TASK »
The answer must be one number: how many lines in the data below include the string "will".

(Stored records)
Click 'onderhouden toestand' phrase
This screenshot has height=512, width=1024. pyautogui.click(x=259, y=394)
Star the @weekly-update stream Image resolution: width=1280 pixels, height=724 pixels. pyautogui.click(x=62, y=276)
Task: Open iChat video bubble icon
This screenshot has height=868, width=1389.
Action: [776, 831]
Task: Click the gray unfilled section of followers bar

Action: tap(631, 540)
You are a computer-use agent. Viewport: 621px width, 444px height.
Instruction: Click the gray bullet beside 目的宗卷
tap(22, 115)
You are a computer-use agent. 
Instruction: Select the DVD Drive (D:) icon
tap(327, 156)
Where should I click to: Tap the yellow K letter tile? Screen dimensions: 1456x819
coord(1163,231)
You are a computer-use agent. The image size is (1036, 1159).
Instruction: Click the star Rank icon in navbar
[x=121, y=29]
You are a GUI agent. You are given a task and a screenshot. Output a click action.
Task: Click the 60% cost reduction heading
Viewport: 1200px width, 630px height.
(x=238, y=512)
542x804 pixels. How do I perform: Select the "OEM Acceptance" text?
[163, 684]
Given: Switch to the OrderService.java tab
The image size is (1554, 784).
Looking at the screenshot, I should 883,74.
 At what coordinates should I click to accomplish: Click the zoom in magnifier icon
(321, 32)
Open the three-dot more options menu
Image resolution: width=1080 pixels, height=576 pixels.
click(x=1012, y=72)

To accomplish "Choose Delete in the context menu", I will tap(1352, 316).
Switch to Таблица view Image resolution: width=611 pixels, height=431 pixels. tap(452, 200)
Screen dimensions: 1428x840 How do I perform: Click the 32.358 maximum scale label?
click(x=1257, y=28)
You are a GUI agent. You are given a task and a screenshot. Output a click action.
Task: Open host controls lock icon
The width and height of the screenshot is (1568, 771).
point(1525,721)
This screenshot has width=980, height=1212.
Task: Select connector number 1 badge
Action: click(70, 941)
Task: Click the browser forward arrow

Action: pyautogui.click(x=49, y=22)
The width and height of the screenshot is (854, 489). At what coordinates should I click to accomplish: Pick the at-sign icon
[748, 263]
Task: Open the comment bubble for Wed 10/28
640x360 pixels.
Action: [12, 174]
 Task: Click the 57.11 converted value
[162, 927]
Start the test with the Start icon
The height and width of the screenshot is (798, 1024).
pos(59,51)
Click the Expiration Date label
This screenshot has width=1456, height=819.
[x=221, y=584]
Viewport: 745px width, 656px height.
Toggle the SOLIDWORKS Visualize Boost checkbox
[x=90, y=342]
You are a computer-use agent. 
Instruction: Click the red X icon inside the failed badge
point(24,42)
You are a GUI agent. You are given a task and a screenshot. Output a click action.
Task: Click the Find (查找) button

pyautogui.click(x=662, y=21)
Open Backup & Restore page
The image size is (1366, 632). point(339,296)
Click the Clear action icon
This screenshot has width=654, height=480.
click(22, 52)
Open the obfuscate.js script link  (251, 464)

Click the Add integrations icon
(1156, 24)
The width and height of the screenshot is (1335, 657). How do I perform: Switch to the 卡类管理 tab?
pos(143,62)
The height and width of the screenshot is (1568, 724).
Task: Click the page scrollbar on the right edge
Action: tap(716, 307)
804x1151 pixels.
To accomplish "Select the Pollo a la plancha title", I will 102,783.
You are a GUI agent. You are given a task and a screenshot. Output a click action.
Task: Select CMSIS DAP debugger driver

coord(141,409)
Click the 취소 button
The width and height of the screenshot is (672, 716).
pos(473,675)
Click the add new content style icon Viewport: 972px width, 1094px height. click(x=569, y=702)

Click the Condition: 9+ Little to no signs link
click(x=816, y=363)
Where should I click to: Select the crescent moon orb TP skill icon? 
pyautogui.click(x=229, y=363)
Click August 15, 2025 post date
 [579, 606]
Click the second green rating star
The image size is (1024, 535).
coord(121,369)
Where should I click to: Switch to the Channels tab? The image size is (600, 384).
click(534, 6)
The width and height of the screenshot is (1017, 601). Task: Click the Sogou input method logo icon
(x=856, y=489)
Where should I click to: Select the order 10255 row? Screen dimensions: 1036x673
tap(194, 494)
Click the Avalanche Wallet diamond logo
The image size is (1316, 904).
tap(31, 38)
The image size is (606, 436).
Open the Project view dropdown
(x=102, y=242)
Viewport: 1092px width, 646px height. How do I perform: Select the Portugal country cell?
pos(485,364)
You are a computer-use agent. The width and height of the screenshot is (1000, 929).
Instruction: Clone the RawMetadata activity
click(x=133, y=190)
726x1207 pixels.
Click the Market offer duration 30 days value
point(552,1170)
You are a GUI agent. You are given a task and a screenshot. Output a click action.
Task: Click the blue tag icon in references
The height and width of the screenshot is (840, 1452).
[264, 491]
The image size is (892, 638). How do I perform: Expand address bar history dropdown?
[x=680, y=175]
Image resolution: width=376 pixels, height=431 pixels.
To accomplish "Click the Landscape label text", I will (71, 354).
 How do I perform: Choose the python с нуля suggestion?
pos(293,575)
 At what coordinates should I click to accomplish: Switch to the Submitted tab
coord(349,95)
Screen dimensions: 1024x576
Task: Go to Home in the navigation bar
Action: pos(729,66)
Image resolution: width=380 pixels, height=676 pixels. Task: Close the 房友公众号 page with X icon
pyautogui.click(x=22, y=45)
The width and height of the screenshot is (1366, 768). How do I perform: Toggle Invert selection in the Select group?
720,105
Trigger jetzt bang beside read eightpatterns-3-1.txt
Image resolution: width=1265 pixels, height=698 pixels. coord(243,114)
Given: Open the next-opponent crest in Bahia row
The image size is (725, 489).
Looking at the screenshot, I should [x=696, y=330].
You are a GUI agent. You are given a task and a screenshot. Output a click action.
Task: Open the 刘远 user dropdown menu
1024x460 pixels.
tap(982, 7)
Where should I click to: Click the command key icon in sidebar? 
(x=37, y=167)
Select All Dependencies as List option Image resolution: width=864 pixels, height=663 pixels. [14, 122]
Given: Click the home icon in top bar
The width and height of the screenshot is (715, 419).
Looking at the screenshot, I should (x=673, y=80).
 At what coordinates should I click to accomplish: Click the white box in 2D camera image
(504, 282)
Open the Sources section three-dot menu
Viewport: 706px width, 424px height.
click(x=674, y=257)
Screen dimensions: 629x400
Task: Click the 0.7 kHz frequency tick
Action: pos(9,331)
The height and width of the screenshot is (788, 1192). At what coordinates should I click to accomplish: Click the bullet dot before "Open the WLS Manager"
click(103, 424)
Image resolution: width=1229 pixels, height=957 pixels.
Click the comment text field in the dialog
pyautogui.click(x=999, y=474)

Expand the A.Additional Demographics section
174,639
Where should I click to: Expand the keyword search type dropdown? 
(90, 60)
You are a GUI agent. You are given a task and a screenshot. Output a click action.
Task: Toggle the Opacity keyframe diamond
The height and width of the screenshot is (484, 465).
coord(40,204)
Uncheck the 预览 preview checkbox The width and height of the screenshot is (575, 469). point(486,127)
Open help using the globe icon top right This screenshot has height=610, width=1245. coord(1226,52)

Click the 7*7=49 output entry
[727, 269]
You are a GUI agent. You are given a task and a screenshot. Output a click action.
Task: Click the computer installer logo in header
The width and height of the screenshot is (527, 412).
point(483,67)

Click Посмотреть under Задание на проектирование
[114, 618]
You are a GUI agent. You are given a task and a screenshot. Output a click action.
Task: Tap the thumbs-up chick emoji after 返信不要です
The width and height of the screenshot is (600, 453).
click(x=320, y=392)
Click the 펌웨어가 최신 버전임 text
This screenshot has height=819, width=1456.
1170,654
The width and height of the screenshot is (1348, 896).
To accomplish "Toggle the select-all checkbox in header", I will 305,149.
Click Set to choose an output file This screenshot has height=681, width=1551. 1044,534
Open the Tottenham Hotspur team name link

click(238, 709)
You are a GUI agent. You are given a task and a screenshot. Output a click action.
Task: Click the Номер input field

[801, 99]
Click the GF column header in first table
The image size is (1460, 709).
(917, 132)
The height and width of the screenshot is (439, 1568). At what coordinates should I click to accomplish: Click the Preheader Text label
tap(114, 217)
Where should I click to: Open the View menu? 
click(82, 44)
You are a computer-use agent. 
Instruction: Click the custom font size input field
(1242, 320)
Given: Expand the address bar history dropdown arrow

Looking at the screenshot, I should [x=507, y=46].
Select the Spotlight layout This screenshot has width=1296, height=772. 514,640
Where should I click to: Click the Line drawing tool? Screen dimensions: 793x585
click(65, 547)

EXERCISE OUTPUT »
4